This inferencer in this repository applies the model that I created here onto real-time game data! The inferencer's versioning system will append the model's version (i.e. v4.4-0).

Paladins is a first-person shooter with complex game mechanics, such as deployables, revealing, and crowd control effects.

The Paladins Artificial Neural Network uses a convolutional neural network that detects enemy models and may be used to intelligently aim the player at a target. Trained using Tensorflow.

  • The network can detect obfuscated enemies, such as revealed enemies behind walls
  • In some cases, the model was able to predict almost completely obstructed bodies
  • The model is able detect partial bodies (such as a torso but no legs)
  • The model is able to differentiate enemies and allies in complicated environments

The inferencer is multithreaded and continuously takes in 300x300 input from the center of the screen.
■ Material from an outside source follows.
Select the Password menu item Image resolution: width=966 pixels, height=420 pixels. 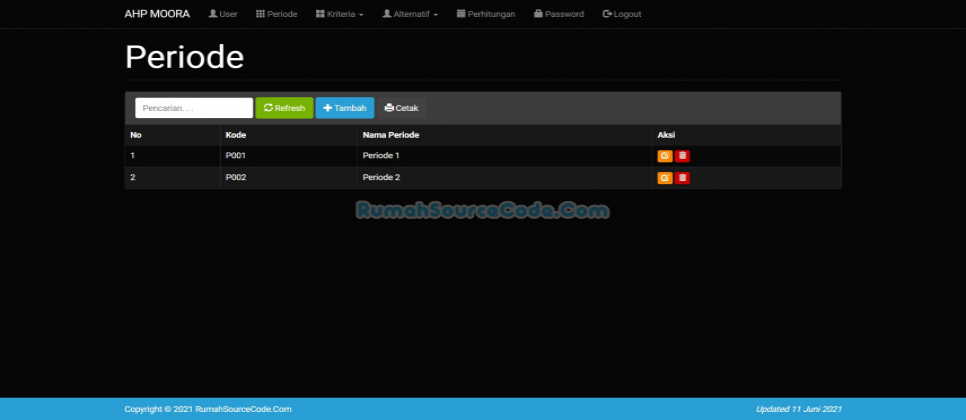(x=559, y=14)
Model run on CPU only, 2.50 GHz Intel i7-6500U, which is a U-series Intel chip (meaning it consumes ultra-low power).

How accurate is it?

After several iterations, v4.4 performs as follows:

  • On i7-6500U (CPU only), my model averaged 0.18 seconds for a single frame image processing.
  • 0.806 mAP at 0.5 IOU in 60k steps.
  • 0.701 mAP at [0.5...0.95] IOU, area = large, in 60k steps.
  • Loss for final step was 1.8736447. This can be lowered by further training.

Inference graphs were saved from EnemyDetection/inference_graph/saved_model OR frozen_inference_graph.pb if that's available. For the ssdlite network, it was saved through Tensorflow toco tflite_convert (alternatively you can use bazel).

What did the results look like?

Single frame inputs

v4.4-0 was designed for single frame (300x300 image) inputs.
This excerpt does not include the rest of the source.